[Stored records]
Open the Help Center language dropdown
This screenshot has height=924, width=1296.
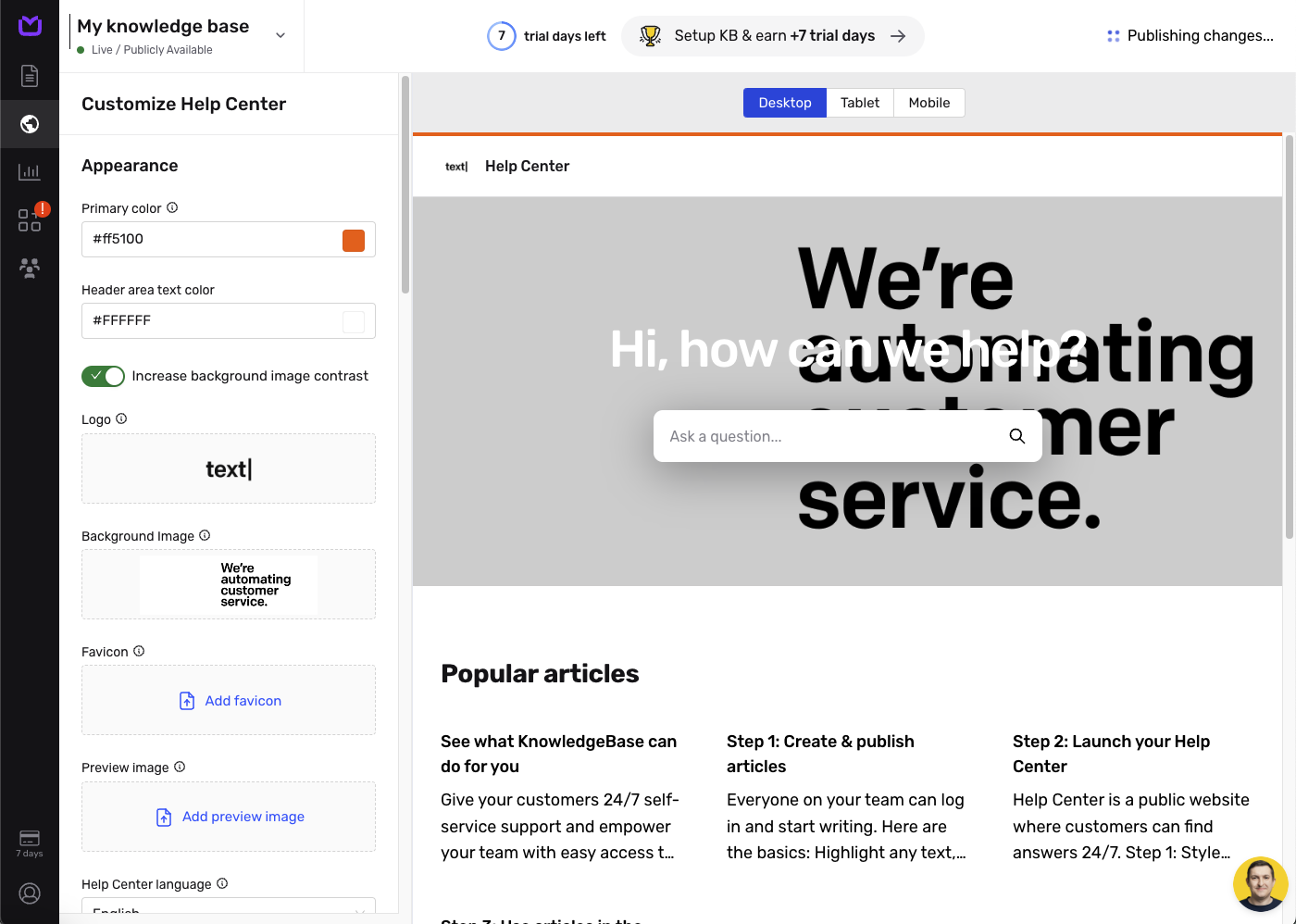tap(229, 910)
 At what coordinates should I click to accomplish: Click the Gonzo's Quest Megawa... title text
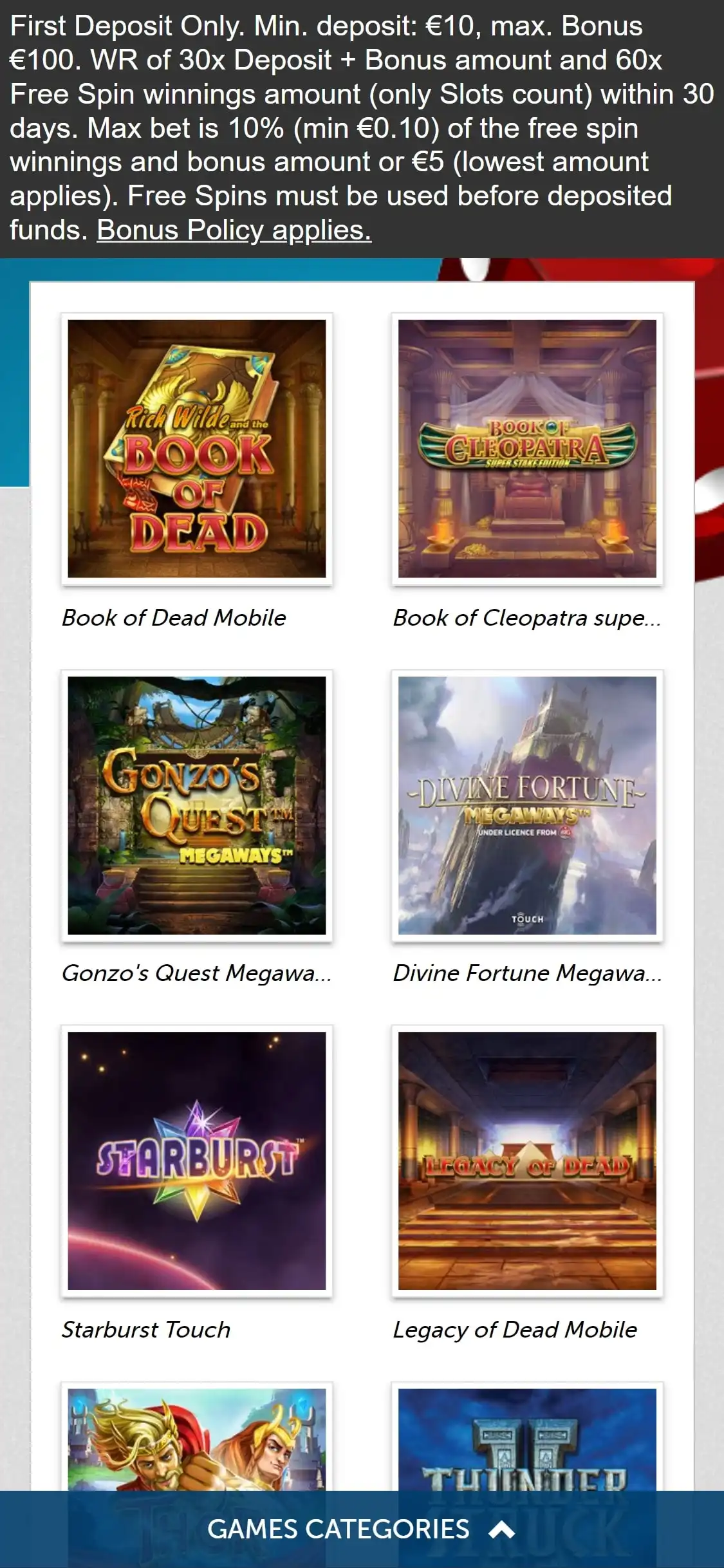196,973
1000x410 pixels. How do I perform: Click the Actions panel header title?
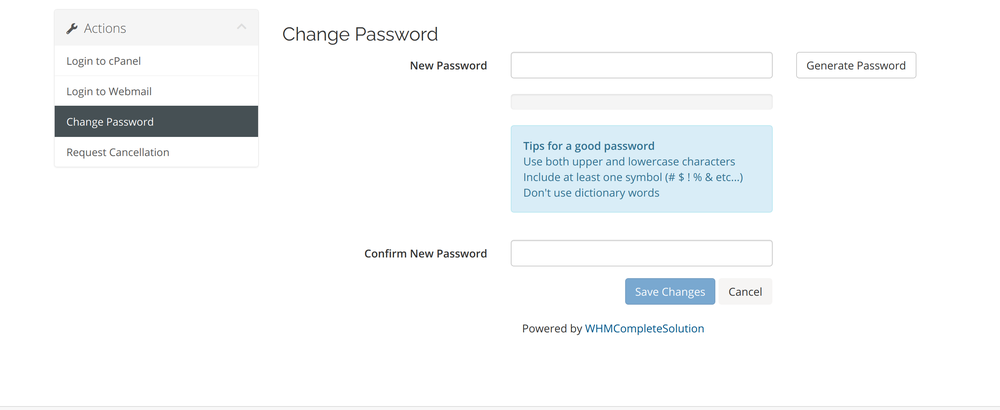pyautogui.click(x=105, y=28)
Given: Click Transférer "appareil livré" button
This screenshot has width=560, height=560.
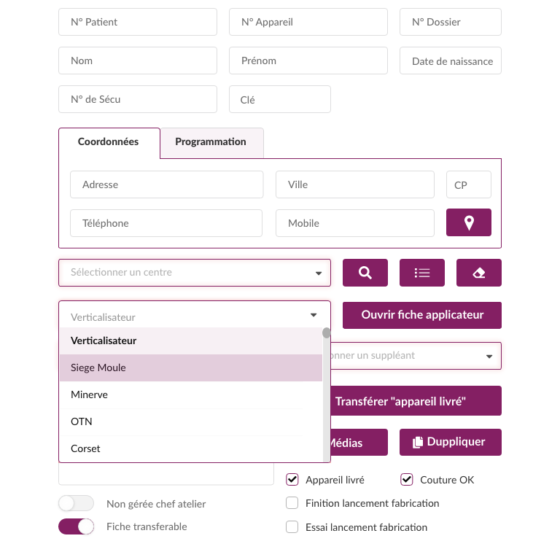Looking at the screenshot, I should coord(416,401).
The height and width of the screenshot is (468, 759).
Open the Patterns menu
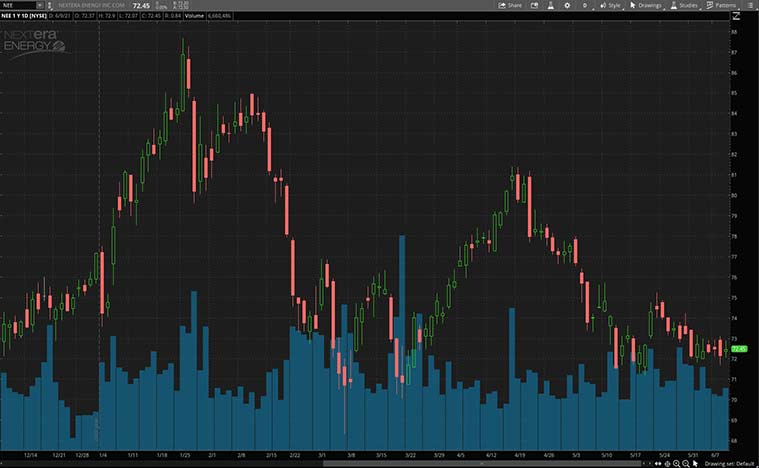pos(721,5)
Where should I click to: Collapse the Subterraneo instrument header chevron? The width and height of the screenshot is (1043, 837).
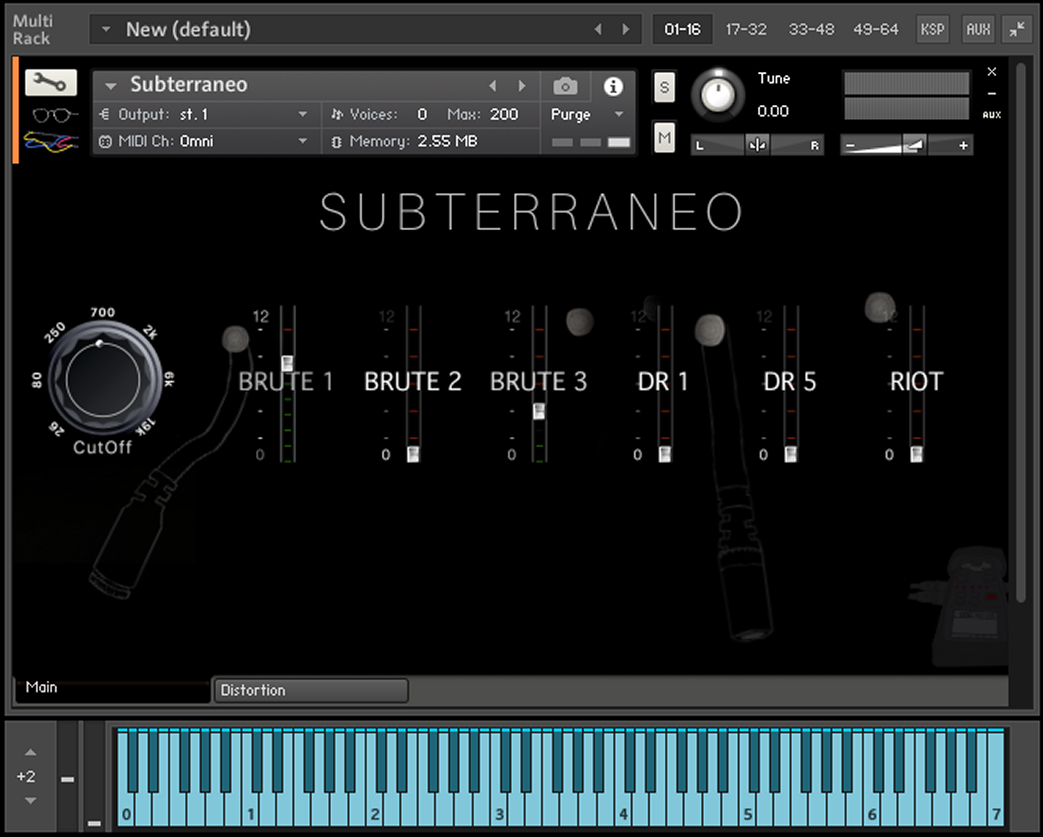109,85
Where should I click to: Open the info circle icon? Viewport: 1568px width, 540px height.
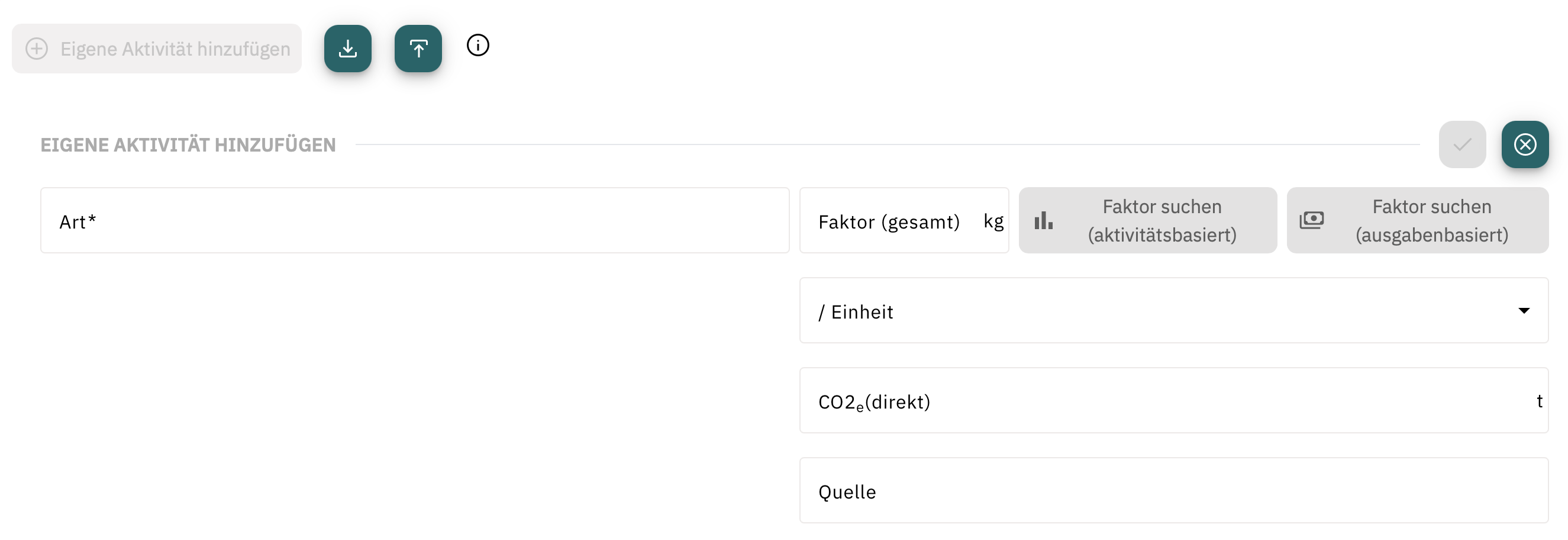coord(478,45)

To do: The entries are to be written out again exactly, though without any images.

Written answer:
Open the Help Center language dropdown
This screenshot has height=924, width=1296.
tap(229, 910)
 At what coordinates should I click to accomplish: Click the Gonzo's Quest Megawa... title text
196,973
1000x410 pixels. How do I perform: Click the Actions panel header title?
pyautogui.click(x=105, y=28)
Given: Click Transférer "appareil livré" button
This screenshot has width=560, height=560.
Looking at the screenshot, I should coord(416,401).
The height and width of the screenshot is (468, 759).
Open the Patterns menu
pos(721,5)
Where should I click to: Collapse the Subterraneo instrument header chevron? The width and height of the screenshot is (1043, 837).
109,85
Where should I click to: Open the info circle icon? Viewport: 1568px width, 540px height.
coord(478,45)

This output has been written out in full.